Jingshu Du est professeure associée d'innovation et de stratégie à l'EMLV Business School, à Paris, en France, où elle co-dirige le groupe de recherche interdisciplinaire « Nouveaux matériaux, systèmes intelligents et entreprises innovantes » de l'école d'ingénierie et de l'école de management. Elle est également chercheuse principale affiliée à l'Université Paris Saclay. Avant de venir en France, Jingshu Du a travaillé dans plusieurs grandes écoles sur différents continents. Elle a été professeure adjointe de gestion stratégique et d'innovation à la Vrije Universiteit Amsterdam (Pays-Bas) ; associée principale à la Vlerick Business School, KU Leuven (Belgique) ; et chercheuse de longue durée, titulaire du FWO à l'Université de Californie à Berkeley (UC-Berkeley aux États-Unis).

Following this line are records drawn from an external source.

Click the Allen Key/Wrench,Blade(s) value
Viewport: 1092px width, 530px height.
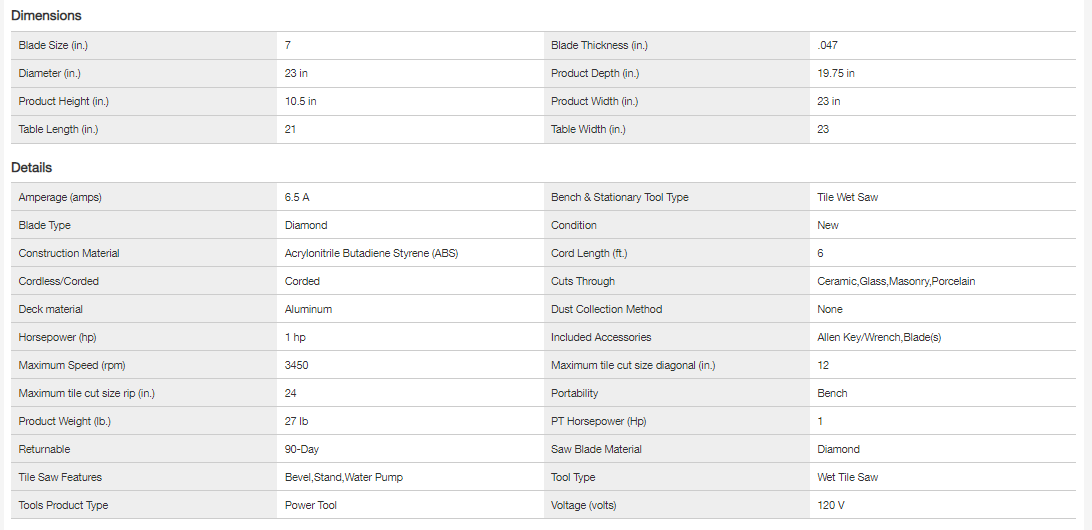pyautogui.click(x=878, y=337)
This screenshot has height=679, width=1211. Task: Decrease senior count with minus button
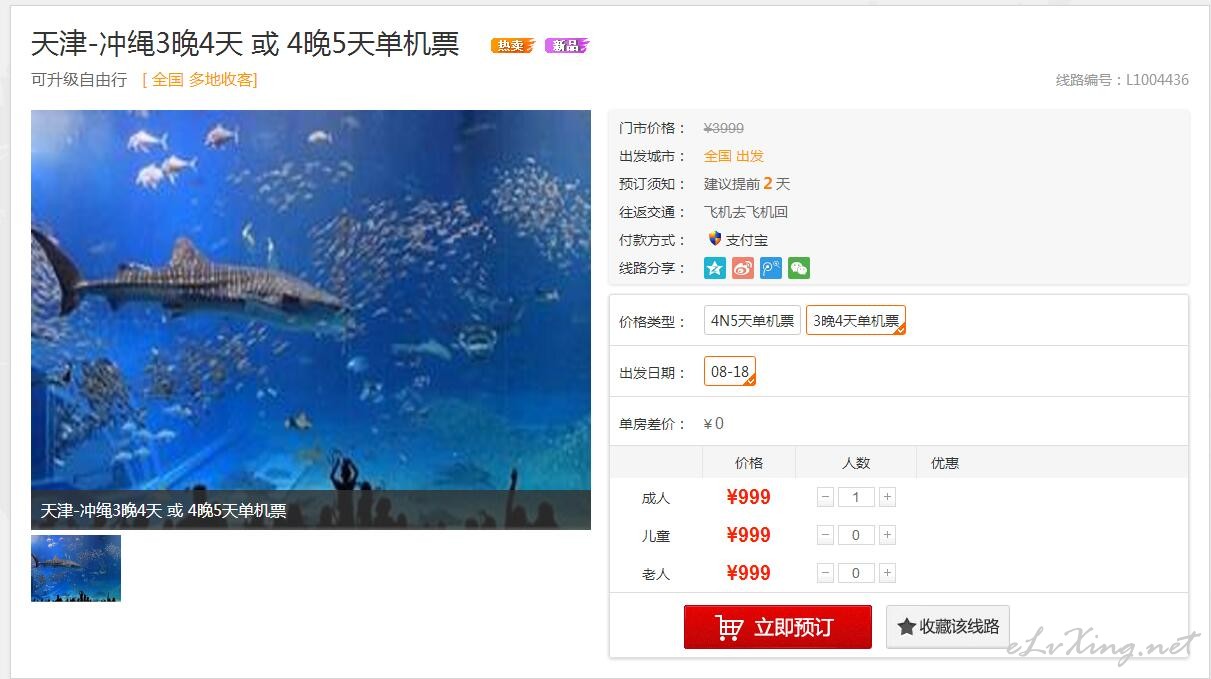click(825, 573)
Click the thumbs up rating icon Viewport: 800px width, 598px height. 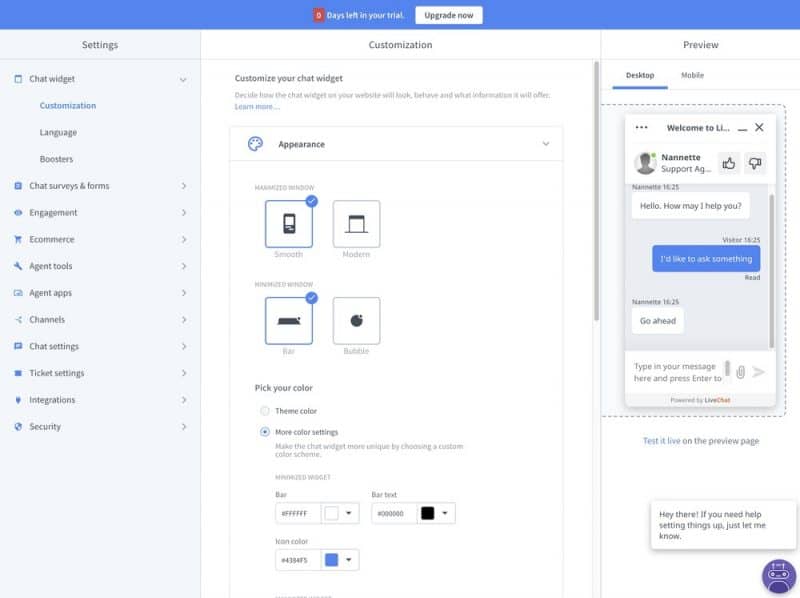729,163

Les recherches de Professeure Du portent sur la stratégie d'innovation, en particulier l'innovation ouverte et collaborative, la gestion des technologies, l'entrepreneuriat et la prise de décision stratégique. Les résultats de recherche de Jingshu ont été publiés dans plusieurs revues universitaires internationales de premier plan. Elle a reçu plusieurs prix prestigieux durant son parcours académique et professionnel.
Can you tell us about three significant articles in your career?
Sure. The first article that I would like to introduce is a paper from my doctoral dissertation, entitled "Managing open innovation projects with science-based and market-based partners" published on Research Policy. 3 years after it's published, it became a "highly-cited paper" on Web of Science (WoS), among the top 1% of all papers in social science. What is unique about this study is instead of taking a usual, corporate level view, I study how - at the project level - to organize collaboration with different partners (science-based and market-based partners). It is also one of the first papers that is based on hard empirical evidence to show the effect of open innovation - which has become an inevitable trend now.
The second paper that I'd like to talk about, is my sole-authored paper entitled "The up- and downside of collaboration in core and non-core technologies – Selective, contingent, and orchestrated openness in R&D collaborations" on Industrial Marketing Management. I'm very proud of this paper because, it is a paper that I independently wrote and independently went through the entire review process all by myself. It is not that easy (or perhaps even practical) to have a sole-authored publication nowadays, especially considering the fast pace and pressure of publication, and many times it has become a "paper factory" with each author doing standard practices along different parts of the production line. I took the challenge to write it all myself, and I'm happy about the result. When I wrote and revised the paper, it happened to be during the Covid pandemic. I was alone in The Netherlands, hearing the loud and sharp sirens of ambulance passing by every day and night. Glad that I survived the challenges, and more heart-warming is I have this paper.
The third paper that I'd like to introduce, which is under review and not published yet, is "Temporal Dynamics in Multipartner Coordination: Sequentiality and Simultaneity in R&D Projects". This paper is the "Best paper" finalist at the strategy division of the 80th Academy of Management, in which we study the temporal dynamics of collaboration with multiple types of partners in R&D projects. Here, building on my previous publication on Research Policy, we further dive into and explore the detailed mechanisms of collaboration. Extending from this line of research, and drawing from my own observations, I become especially interested in understanding the micro foundations of collaboration, for example, heuristics, biases, discourse, framing, and how do these "human factors" contribute to the making, breaking, the false positives and false negatives of innovation development.